While Cuomo has pledged to hire more police and increase private housing construction, Mamdani has excited progressives with promises to freeze rents in regulated apartments and make buses free.

The battle between the two of them, and a host of other local officials, on who can best stand up to President Donald Trump, lower the city’s housing costs, and remove homeless people from the streets and subways has drawn big spending from billionaires on Cuomo’s behalf. A Super PAC backing Cuomo has spent $24 million, much of it raised from Trump donors such as hedge fund manager Bill Ackman and real estate executive Steven Roth, along with former New York City Mayor Michael Bloomberg.

Winning would cap a startling resurrection for Cuomo, a three-term governor who resigned in 2021 amid scandals including covering up nursing home deaths and numerous allegations of sexual harassment, which he denies.

Cuomo recently moved back to New York City for the first time in three decades, and launched a run for mayor, becoming an instant frontrunner. Many elected officials who condemnded him in 2021 have endorsed him for mayor this year.

But while he has led in polls throughout the race, Cuomo’s lead has gradually diminished. A June 23 Emerson College Polling/PIX11/The Hill survey released June 23 showed Mamdani edging him out in the final round of the instant runoff that will use the city’s ranked-choice voting system to determine a winner. Betting markets, which previously showed Cuomo with a far greater chance of winning, are now almost tied on the eve of the election.

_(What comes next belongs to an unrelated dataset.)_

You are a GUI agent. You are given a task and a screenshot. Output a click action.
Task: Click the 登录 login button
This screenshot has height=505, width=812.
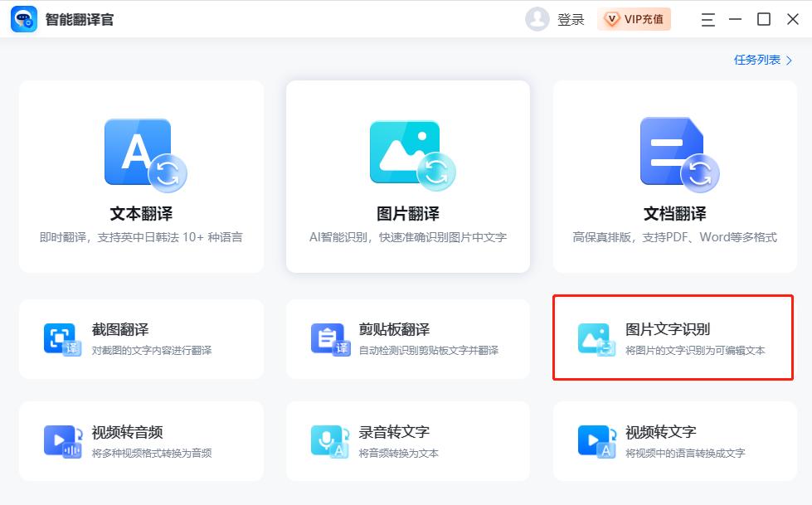click(574, 19)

Notably absent from the ballot is incumbent Mayor Eric Adams, who has dropped out of the primary to run as an independent in the general election. Adams has seen sagging approval numbers since his 2024 criminal indictment on federal corruption charges. He subsequently aligned himself increasingly with Trump, whose Department of Justice dropped the charges.

And Adams won’t be the only independent candidate in November. In addition to attorney Jim Walden, Cuomo is also on the November ballot as the nominee of the newly invented Fight and Deliver Party ballot line and he will continue that campaign even if he loses the Democratic nomination. Likewise, Mamdani is the candidate of the Working Families Party and he may run on that in the fall even if he loses the Democratic primary.

At some point after polls close at 9 p.m., the city Board of Elections will announce first-place vote totals, but no candidate is expected to clear the 50% threshold needed to be declared winner without a runoff.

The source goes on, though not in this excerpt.